(Material provided begins)
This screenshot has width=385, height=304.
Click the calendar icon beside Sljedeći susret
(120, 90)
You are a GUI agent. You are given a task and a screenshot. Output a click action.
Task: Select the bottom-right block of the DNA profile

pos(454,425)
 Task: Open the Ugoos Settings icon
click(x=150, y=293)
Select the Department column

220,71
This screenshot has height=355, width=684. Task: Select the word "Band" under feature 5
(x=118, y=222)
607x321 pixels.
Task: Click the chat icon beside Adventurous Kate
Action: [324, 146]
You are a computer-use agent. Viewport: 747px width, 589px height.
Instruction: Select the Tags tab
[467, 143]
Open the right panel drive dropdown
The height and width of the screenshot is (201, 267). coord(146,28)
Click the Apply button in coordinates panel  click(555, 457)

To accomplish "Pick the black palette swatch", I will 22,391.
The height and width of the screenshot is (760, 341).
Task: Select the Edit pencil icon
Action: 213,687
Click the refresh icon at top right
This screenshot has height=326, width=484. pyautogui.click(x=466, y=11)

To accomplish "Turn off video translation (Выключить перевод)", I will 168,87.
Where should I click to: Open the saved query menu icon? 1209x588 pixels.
(Material provided ends)
• **Work instructions**: Reproduce the material above in full, exactly.

• **Task result**:
This screenshot has width=385, height=304.
Click the calendar icon beside Sljedeći susret
(120, 90)
You are a GUI agent. You are given a task and a screenshot. Output a click action.
Task: Select the bottom-right block of the DNA profile

pos(454,425)
 Task: Open the Ugoos Settings icon
click(x=150, y=293)
Select the Department column

220,71
This screenshot has height=355, width=684. Task: Select the word "Band" under feature 5
(x=118, y=222)
607x321 pixels.
Task: Click the chat icon beside Adventurous Kate
Action: [324, 146]
You are a computer-use agent. Viewport: 747px width, 589px height.
Instruction: Select the Tags tab
[467, 143]
Open the right panel drive dropdown
The height and width of the screenshot is (201, 267). coord(146,28)
Click the Apply button in coordinates panel  click(555, 457)

To accomplish "Pick the black palette swatch", I will 22,391.
The height and width of the screenshot is (760, 341).
Task: Select the Edit pencil icon
Action: 213,687
Click the refresh icon at top right
This screenshot has height=326, width=484. pyautogui.click(x=466, y=11)

To accomplish "Turn off video translation (Выключить перевод)", I will 168,87.
Where should I click to: Open the saved query menu icon? 1209x588 pixels.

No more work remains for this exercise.